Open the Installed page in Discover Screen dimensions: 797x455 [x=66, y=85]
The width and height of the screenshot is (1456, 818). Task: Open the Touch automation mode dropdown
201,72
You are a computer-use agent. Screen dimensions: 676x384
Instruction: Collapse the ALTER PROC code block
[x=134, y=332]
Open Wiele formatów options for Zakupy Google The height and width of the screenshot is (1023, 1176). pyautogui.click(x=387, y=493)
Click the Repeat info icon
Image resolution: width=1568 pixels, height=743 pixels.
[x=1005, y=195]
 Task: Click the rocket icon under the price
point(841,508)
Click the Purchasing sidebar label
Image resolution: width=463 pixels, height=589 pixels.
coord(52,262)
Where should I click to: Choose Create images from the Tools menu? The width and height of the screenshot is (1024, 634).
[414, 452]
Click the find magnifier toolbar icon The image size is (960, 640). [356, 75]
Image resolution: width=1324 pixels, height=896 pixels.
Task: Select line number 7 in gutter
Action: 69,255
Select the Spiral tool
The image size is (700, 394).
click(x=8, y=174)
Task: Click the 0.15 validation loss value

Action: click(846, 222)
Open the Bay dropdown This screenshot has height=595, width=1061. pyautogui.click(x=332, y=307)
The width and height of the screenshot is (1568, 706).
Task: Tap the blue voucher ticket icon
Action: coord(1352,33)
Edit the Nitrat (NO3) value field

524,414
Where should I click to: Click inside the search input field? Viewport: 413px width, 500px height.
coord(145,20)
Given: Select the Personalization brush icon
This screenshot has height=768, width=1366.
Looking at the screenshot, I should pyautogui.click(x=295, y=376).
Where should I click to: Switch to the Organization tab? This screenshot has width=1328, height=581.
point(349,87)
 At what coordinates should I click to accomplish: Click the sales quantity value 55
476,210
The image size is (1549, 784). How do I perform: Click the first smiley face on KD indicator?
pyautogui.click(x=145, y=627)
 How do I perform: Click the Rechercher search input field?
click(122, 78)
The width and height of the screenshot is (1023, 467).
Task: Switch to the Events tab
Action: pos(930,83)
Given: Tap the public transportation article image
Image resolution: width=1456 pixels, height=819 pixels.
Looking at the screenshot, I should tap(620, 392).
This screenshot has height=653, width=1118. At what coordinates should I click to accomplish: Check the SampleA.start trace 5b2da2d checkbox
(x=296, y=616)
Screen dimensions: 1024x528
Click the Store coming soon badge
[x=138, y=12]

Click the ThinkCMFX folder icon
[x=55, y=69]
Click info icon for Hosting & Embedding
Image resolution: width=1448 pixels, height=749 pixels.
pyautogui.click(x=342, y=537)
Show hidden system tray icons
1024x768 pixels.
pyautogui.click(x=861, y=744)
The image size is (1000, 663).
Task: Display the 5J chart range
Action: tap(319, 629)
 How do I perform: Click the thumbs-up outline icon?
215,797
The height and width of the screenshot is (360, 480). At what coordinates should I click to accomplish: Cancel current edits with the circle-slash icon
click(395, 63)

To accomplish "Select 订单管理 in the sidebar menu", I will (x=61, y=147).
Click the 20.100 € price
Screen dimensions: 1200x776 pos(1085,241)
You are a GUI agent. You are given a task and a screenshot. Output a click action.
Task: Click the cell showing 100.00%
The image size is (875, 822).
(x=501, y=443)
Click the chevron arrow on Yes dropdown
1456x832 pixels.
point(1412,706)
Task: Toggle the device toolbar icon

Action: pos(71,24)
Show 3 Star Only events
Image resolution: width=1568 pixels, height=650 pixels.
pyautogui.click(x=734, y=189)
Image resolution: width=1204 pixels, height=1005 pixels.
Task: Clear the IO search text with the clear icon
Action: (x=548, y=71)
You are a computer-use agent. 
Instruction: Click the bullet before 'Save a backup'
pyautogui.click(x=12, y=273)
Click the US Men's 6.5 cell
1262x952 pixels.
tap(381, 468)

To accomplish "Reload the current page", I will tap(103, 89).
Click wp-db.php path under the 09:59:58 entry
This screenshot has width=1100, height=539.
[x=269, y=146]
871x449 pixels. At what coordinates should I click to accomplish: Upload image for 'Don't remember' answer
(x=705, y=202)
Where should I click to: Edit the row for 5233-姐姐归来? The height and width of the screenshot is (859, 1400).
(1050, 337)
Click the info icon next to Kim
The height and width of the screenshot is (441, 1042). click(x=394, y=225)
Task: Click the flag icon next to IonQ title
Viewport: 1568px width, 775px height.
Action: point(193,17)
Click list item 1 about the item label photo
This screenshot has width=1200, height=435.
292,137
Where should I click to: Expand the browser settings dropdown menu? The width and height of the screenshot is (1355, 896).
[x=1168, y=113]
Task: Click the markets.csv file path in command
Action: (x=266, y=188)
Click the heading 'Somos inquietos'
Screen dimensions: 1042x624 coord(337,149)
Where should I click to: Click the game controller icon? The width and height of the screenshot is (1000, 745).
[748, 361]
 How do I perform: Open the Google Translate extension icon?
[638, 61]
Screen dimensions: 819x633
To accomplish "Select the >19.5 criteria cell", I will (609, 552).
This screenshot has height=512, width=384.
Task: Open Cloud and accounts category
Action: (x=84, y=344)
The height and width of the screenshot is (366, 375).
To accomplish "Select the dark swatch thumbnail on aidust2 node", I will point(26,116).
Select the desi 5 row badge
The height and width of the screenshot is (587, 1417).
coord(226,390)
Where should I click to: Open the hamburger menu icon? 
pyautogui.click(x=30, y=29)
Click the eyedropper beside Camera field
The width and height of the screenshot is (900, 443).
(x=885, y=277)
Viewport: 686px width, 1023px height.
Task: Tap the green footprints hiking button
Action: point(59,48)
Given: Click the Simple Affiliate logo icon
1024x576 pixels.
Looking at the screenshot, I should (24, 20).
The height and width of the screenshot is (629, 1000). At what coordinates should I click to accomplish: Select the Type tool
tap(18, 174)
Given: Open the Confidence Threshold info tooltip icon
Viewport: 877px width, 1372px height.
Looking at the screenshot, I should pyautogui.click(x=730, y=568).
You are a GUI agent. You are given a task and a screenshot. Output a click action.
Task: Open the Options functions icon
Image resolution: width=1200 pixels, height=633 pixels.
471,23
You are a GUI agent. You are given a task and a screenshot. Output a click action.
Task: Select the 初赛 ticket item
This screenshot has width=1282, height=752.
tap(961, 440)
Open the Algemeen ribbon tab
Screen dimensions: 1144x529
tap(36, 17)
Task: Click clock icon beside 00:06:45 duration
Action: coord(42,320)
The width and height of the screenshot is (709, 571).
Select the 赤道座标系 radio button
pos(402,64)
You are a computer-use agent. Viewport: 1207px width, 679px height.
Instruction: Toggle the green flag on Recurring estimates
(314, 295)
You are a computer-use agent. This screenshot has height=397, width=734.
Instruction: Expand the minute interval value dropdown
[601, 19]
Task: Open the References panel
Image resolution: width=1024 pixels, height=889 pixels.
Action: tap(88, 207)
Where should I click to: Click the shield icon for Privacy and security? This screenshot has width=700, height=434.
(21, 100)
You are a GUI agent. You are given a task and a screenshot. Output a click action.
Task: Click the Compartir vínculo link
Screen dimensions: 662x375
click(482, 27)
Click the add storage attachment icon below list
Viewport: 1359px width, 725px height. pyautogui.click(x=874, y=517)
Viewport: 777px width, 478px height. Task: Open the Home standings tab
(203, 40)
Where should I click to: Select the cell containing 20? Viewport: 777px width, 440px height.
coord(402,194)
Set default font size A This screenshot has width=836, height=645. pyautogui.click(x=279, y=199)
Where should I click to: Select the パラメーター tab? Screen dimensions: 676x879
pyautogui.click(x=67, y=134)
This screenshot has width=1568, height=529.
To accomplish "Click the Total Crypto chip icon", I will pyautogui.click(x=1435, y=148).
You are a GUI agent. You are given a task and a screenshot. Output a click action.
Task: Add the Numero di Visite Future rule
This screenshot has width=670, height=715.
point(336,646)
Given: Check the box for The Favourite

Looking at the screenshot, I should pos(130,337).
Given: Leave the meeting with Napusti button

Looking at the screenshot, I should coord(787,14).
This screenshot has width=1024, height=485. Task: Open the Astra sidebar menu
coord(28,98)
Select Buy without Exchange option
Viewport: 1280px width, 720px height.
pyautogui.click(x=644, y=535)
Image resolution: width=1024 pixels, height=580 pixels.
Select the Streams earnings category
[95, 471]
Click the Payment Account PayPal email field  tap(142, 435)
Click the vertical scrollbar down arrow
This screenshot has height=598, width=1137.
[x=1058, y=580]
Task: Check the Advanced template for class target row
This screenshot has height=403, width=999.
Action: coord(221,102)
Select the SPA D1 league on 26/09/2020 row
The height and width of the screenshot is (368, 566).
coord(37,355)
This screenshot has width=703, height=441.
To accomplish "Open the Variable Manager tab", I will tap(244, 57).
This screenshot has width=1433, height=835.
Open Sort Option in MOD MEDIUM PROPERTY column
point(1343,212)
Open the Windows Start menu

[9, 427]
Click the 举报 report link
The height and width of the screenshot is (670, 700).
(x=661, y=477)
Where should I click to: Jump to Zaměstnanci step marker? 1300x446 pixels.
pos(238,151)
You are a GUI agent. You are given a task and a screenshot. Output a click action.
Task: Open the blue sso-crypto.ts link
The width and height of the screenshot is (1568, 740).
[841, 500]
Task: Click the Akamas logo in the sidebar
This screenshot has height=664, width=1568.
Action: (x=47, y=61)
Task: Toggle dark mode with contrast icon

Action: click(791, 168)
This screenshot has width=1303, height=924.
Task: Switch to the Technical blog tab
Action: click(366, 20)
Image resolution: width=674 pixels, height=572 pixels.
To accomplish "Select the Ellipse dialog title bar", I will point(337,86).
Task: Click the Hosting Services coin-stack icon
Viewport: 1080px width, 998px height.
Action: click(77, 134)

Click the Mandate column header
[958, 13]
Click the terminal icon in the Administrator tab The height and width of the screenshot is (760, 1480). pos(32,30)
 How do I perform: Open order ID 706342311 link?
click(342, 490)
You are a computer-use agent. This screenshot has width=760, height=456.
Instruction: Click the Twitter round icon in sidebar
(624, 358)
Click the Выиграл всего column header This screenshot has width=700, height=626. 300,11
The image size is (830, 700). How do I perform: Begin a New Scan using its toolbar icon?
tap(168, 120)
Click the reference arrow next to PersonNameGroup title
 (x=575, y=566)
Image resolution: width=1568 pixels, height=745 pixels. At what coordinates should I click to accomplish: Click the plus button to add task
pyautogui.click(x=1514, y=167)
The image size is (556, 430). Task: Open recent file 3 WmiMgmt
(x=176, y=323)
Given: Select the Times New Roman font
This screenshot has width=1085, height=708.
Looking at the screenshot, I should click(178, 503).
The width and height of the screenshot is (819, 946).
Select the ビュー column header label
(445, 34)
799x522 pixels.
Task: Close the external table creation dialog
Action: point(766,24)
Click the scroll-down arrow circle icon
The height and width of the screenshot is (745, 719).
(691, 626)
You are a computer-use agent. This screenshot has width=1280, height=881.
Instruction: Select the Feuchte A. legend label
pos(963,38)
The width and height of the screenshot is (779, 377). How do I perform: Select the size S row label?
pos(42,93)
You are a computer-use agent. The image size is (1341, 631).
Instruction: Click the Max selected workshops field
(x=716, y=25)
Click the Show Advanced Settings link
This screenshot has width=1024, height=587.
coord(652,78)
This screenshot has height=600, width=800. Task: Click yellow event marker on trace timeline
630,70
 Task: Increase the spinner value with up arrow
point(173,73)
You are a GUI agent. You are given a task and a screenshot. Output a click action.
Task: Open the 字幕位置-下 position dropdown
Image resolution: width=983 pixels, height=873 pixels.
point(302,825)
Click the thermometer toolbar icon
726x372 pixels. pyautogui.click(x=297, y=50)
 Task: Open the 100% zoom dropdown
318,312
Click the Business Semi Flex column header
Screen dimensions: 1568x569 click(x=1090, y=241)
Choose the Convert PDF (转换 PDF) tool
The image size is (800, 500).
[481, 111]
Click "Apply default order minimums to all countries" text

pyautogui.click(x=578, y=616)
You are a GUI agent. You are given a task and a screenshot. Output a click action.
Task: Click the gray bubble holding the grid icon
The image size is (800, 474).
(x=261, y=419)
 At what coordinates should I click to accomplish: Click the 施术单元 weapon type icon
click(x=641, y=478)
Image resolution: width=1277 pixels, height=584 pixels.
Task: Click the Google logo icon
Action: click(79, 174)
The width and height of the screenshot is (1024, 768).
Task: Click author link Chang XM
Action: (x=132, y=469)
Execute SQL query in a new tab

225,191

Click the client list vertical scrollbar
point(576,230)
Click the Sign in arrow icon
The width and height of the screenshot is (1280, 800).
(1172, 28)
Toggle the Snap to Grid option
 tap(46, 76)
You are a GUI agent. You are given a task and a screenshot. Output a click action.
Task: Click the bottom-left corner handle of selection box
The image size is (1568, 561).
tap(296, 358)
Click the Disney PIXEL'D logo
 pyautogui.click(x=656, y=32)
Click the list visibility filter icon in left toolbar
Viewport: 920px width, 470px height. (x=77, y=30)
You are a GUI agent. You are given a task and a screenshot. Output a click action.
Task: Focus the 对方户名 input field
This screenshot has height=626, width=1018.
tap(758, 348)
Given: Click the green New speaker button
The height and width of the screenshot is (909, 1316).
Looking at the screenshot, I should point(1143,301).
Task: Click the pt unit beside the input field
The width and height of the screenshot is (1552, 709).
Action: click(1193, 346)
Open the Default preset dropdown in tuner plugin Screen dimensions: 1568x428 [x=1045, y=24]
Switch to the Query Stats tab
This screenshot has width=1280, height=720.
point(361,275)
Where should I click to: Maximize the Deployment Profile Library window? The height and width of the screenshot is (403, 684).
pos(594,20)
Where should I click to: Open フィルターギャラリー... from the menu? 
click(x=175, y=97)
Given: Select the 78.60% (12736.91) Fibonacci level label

Task details — Across the records above, show each line containing the word "computer".

Task answer —
You are a computer-use agent. Screen dimensions: 676x384
You are a computer-use agent. 
You are a computer-use agent. Viewport: 1207px width, 679px height.
You are a computer-use agent. This screenshot has height=397, width=734.
You are a computer-use agent. This screenshot has width=760, height=456.
You are a computer-use agent. This screenshot has width=1280, height=881.
You are a computer-use agent. The image size is (1341, 631).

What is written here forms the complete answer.